(Data for analysis Opens)

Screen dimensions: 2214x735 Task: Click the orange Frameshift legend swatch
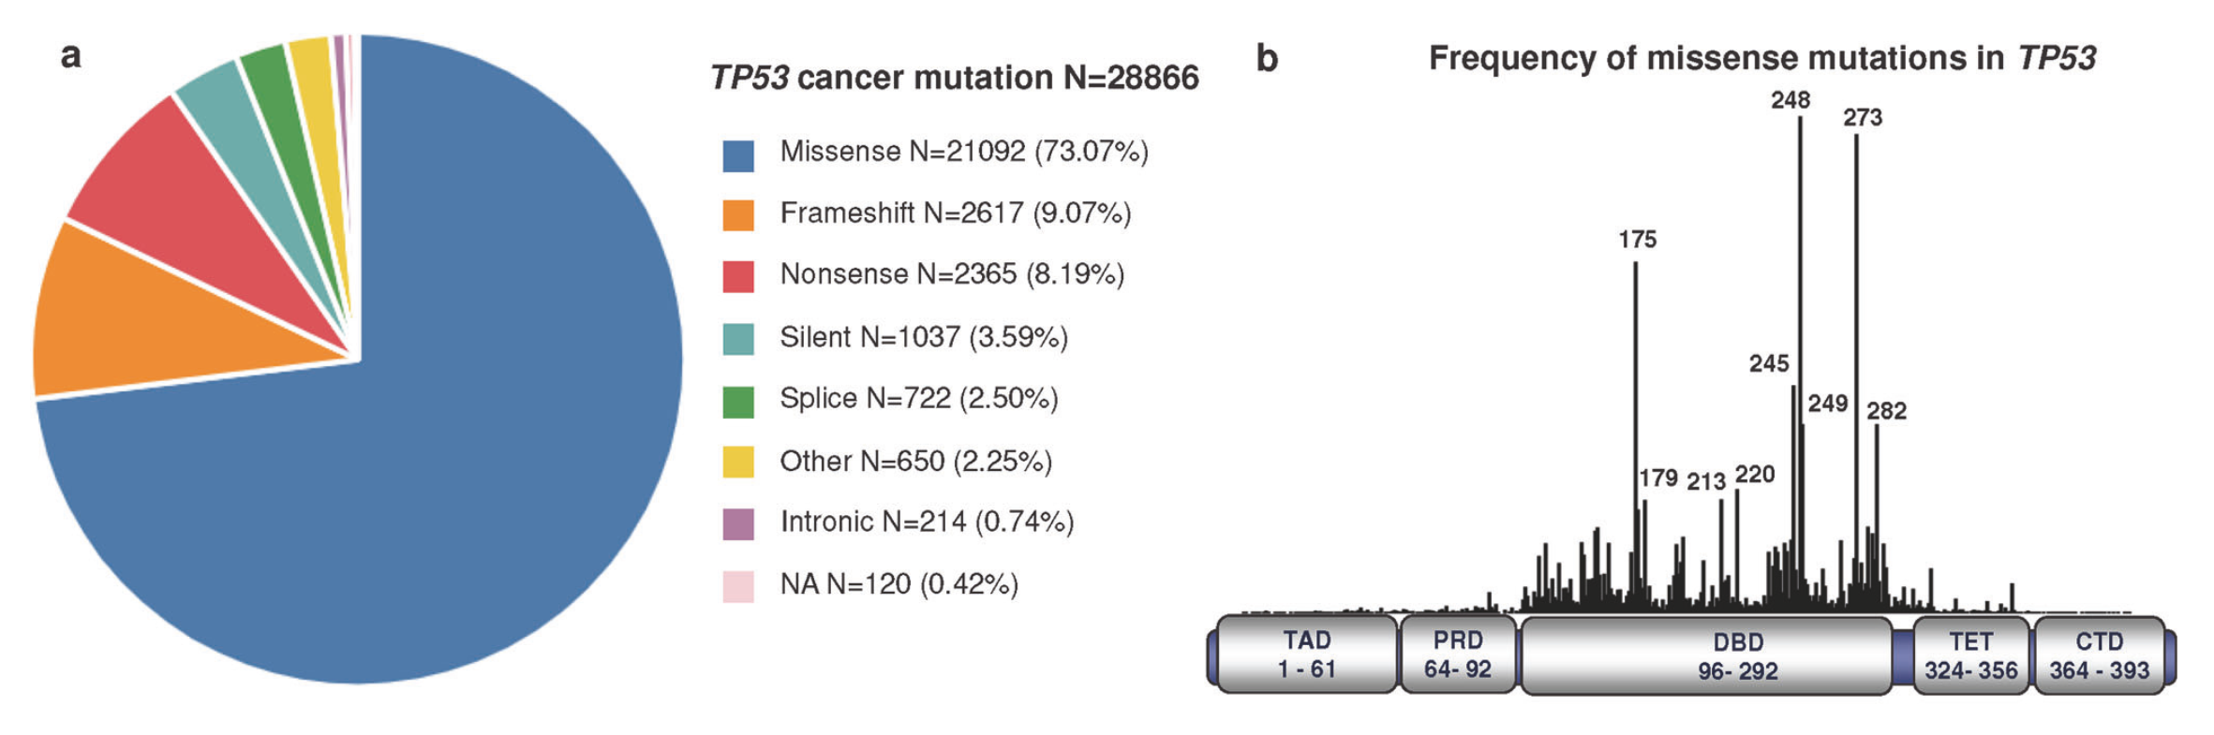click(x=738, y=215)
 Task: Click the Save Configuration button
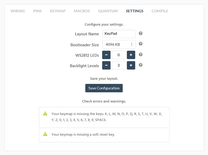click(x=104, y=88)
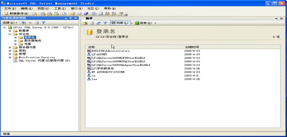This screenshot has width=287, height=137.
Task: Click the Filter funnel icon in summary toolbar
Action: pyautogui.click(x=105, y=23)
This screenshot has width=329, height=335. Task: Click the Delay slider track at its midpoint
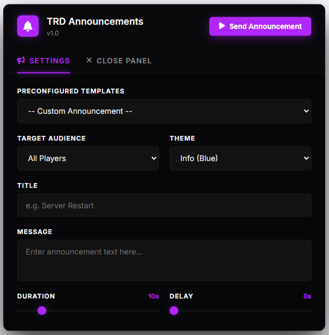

(Data for analysis Closes)
(Data for analysis Opens)

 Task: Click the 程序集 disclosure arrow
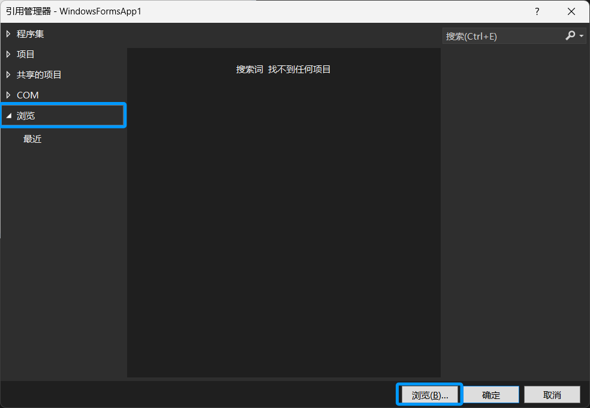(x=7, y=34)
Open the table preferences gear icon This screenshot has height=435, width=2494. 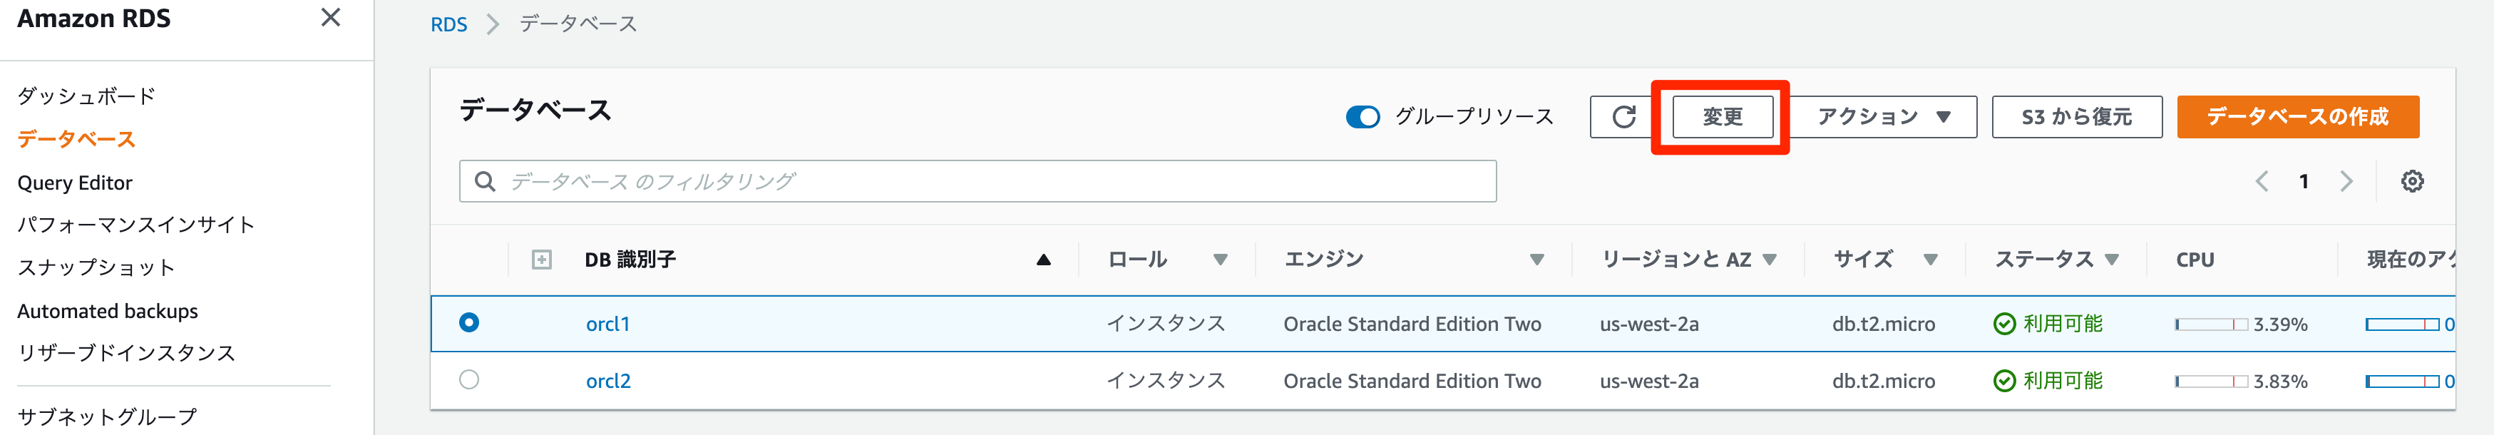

(Data for analysis Closes)
(Data for analysis Opens)

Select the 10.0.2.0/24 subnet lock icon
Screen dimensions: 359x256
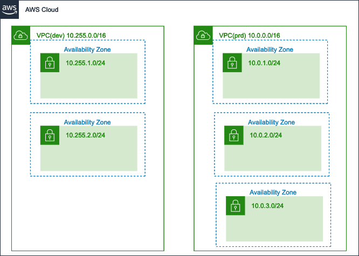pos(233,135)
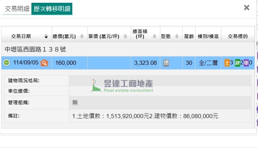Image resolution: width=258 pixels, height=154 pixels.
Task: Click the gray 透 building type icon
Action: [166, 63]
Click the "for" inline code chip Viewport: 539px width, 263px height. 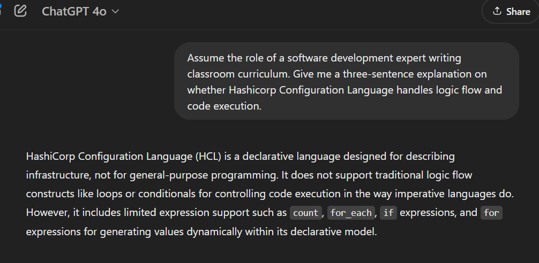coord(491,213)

(Data for analysis Closes)

Assignment => A word-for-word reproduction is needed of the lines above from the line containing "Screen dimensions: 2214x735" through the line containing "This screenshot has width=329, height=335.", with both ends kept and no pictures.

Exercise response =>
Screen dimensions: 2214x735 Task: Click the orange Frameshift legend swatch
click(x=738, y=215)
 Task: Click the Save Configuration button
click(x=104, y=88)
This screenshot has width=287, height=137.
Task: Click the Filter funnel icon in summary toolbar
Action: pyautogui.click(x=105, y=23)
This screenshot has width=329, height=335. Task: Click the Delay slider track at its midpoint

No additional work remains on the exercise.